Three days later in the Nebraska Sandhills, sharptails spookier than brook trout in a mountain rill had us panting and frazzled. Time after time they flushed just out of range and then teasingly settled down still within sight. The problem is that on the plains that can be miles away.
Then, topping a low rise, the hot wind in our faces, Sadie got birdy. I dropped into a crouch, looped far to the right, and slipped over the rise back towards Sadie’s silhouette. Then the covey was behind my gun barrel, and two fell from the sky. Upon finding them we collapsed. I pulled out the water and we both took long, celebratory drinks. Then my fingers were back in the talc bag. This time I dug a little hole in the dirt and mixed Tilley into the prairie.
A few diner breakfasts up the road and we were in Ben O. William’s land of Huns. Much like I always wanted to fish the Fryingpan River after reading John Gierach’s fly-fishing classics, I also wanted to see Montana behind a bird dog. Sadie had seen bobwhite coveys of 12 or 15 birds, but never anything like a 25-bird bevy of Huns. While the flight of the covey was exhilarating, the subtle beauty of the individual birds was unmatched. Their feathers reflect every hue of a prairie sunset.
Our trip continued for many weeks. Sadie found chukar on the ridges above Oregon’s John Day River and I shook my head in amazement as she sped along rock ledges, somehow managing to avoid a slip into thin air and die with a chukar in her mouth 200 feet below.
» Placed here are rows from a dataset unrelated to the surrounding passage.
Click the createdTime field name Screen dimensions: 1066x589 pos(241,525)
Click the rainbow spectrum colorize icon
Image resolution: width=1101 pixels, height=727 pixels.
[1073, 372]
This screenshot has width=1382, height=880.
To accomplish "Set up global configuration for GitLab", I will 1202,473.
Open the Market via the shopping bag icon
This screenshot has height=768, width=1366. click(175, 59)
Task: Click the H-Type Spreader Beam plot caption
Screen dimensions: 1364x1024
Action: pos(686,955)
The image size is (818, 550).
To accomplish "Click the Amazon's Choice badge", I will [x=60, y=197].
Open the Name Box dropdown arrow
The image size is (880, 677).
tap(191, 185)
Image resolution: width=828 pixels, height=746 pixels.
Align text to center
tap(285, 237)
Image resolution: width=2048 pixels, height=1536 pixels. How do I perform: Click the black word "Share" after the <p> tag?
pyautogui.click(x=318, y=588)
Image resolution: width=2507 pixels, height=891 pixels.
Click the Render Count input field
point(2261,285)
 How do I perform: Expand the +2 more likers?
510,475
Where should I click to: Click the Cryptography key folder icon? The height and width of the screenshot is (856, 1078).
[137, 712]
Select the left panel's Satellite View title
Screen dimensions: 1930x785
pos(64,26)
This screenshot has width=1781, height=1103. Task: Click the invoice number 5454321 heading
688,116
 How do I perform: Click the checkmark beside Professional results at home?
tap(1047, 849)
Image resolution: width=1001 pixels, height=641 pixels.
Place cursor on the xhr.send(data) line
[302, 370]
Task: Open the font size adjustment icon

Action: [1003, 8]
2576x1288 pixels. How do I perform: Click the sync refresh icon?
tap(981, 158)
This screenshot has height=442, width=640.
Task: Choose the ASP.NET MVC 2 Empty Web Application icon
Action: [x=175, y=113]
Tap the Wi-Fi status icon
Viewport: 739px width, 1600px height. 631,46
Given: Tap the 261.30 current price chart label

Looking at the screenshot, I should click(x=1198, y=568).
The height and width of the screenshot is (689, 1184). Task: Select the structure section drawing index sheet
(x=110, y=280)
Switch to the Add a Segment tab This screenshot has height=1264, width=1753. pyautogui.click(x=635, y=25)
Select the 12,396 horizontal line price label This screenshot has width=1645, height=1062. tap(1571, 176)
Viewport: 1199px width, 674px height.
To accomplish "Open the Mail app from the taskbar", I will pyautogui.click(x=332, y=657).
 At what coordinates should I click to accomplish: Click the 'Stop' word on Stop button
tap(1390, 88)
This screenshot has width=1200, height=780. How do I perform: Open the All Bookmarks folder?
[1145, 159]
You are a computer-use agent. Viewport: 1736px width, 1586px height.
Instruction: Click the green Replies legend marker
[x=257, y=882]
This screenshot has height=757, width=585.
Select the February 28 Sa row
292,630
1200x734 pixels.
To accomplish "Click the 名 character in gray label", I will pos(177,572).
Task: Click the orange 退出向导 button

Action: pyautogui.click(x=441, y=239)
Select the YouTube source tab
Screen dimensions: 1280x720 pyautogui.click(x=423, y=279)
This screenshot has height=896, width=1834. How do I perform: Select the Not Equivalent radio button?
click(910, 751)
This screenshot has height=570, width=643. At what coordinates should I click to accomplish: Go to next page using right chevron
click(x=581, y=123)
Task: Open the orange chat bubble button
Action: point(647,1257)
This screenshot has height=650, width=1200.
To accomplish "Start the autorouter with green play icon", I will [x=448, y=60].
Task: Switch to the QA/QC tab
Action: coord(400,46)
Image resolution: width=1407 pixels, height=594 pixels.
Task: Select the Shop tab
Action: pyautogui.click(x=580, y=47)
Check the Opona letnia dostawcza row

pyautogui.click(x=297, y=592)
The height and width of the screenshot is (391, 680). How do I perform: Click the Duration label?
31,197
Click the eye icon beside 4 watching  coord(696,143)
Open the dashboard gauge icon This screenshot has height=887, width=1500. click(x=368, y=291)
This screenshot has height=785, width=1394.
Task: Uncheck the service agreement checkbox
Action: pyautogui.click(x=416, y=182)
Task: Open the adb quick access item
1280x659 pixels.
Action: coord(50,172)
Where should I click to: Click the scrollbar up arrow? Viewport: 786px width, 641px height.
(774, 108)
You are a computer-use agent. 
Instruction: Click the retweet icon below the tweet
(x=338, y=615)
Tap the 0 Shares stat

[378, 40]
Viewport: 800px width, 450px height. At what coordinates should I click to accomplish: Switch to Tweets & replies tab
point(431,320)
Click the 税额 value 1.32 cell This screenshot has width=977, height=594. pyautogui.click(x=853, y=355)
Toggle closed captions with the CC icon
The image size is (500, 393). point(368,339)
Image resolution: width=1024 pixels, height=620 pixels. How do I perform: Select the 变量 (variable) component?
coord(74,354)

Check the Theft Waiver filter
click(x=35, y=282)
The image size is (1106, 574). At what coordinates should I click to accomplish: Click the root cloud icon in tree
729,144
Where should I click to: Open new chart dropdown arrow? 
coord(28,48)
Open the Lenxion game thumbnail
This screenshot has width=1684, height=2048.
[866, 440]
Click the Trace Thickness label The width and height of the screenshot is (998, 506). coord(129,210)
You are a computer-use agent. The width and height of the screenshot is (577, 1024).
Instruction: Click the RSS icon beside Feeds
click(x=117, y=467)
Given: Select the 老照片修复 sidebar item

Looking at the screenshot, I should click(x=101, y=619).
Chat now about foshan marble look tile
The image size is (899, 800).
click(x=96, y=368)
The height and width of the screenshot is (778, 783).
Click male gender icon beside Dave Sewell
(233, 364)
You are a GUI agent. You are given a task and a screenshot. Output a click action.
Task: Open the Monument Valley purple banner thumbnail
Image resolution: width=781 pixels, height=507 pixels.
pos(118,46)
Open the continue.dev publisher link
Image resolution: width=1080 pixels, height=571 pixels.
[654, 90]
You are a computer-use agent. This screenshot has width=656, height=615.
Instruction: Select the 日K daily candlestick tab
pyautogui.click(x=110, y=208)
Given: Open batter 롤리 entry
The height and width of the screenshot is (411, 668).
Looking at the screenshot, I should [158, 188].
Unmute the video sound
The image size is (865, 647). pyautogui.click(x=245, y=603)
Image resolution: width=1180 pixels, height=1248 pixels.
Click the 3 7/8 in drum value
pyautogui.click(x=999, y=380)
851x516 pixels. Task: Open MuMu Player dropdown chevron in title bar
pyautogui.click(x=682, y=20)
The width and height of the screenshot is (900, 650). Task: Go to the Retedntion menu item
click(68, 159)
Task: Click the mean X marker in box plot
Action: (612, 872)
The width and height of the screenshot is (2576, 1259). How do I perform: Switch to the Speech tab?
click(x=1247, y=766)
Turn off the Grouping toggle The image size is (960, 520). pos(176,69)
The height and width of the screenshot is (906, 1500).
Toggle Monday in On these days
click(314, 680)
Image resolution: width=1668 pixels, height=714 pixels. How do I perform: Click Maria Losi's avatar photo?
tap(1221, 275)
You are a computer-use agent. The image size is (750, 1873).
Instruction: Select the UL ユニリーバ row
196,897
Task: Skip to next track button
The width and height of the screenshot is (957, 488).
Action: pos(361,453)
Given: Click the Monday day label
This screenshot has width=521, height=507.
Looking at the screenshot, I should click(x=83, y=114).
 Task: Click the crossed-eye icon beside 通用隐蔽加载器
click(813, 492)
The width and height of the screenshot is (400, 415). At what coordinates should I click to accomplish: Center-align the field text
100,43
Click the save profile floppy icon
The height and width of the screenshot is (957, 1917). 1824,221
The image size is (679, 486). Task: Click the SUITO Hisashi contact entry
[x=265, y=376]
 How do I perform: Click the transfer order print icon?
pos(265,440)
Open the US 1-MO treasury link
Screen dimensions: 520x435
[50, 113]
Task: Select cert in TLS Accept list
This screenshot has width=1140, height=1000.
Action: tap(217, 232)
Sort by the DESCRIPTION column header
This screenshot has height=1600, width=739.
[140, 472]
As our journey continued through several more states, we made more memories like this until we simply ran out of go. Somewhere along the way, my fear dissipated like the odor of burnt gunpowder into the wind. I stopped counting the time I had left and started living for now — feathers to mouth, fur to briers, ashes to ashes, dust to dust.
I plan to spend the rest of my days, as long as I have left, making this story come true.
Marc Puckett is a lifelong outdoorsman. He is less than two months away from retiring from the Virginia Department of Wildlife Resources where he has proudly helped lead their private lands biologist team for the last 15 years. He resides in rural Virginia with his wife Sarah, daughter Grace, and dogs Sadie and Biscoe.
Editor’s Note: In lieu of payment for his essay, Marc has generously donated the money to QF for a Dog Life membership for Sadie. Sadie will join Tilley as a QF Dog Life Member.